Research Scientist roles are concentrated at major AI labs (OpenAI, Anthropic, Google DeepMind, Meta FAIR) and well-funded AI startups. The competition is intense. PhD is effectively required for most positions, and publication track record matters. Compensation is among the highest in AI, reflecting both the scarcity of talent and the strategic importance of research breakthroughs.
The AI Job Market Today
The AI job market spans 3,823 open positions across 15 role categories. The largest categories by volume: AI/ML Engineer (2,629), Data Scientist (322), AI Software Engineer (279). These three account for the majority of open positions, though smaller categories often have higher per-role compensation because of specialized skill requirements.
The seniority mix tells a story about where AI teams are in their maturity.
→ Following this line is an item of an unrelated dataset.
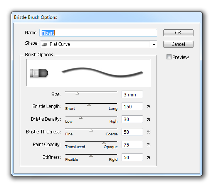The height and width of the screenshot is (187, 212).
Task: Select the Flat Curve shape combo box
Action: (x=99, y=44)
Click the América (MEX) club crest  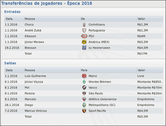coord(84,42)
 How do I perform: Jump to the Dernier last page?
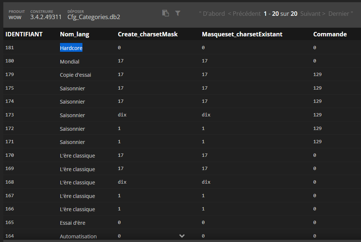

Entry-level roles (112) are outnumbered by mid-level (1,798) and senior (1,516) positions, reflecting that most companies are past the 'build a team from scratch' phase and need experienced engineers who can ship production systems. Leadership roles (Director, VP, C-Level) total 397 positions, representing the bottleneck between technical execution and organizational strategy.
Remote work availability sits at 15% of all AI roles (590 positions), with 3,217 requiring on-site or hybrid attendance. The remote share has stabilized after the post-pandemic correction. Senior and specialized roles (Research Scientist, ML Architect) are more likely to be remote-eligible than entry-level positions, partly because experienced hires have more negotiating power and partly because these roles require less hands-on mentorship.
AI compensation is structured in clear tiers. The market median sits at $200,100. Top-quartile roles start at $253,500, and the 90th percentile reaches $307,500. These figures include base salary with disclosed compensation. Total compensation (including equity, bonuses, and sign-on) runs 20-40% higher at companies that offer those components.
Category matters for compensation. AI Engineering Manager roles lead at $275,000 median, while Prompt Engineer roles sit at $140,000. The spread between highest and lowest-paying categories reflects the premium on specialized technical skills versus broader analytical roles.
The most in-demand skills across all AI postings: Python (1,979 postings), Aws (1,190 postings), Azure (899 postings), Rag (839 postings), Gcp (726 postings), Pytorch (595 postings), Prompt Engineering (595 postings), Claude (540 postings). Python dominates, appearing in the vast majority of role descriptions regardless of category. Cloud platform experience (AWS, GCP, Azure) is the second most common requirement. The newer entrants to the top skills list (RAG, vector databases, LLM APIs) reflect the shift from traditional ML toward generative AI applications.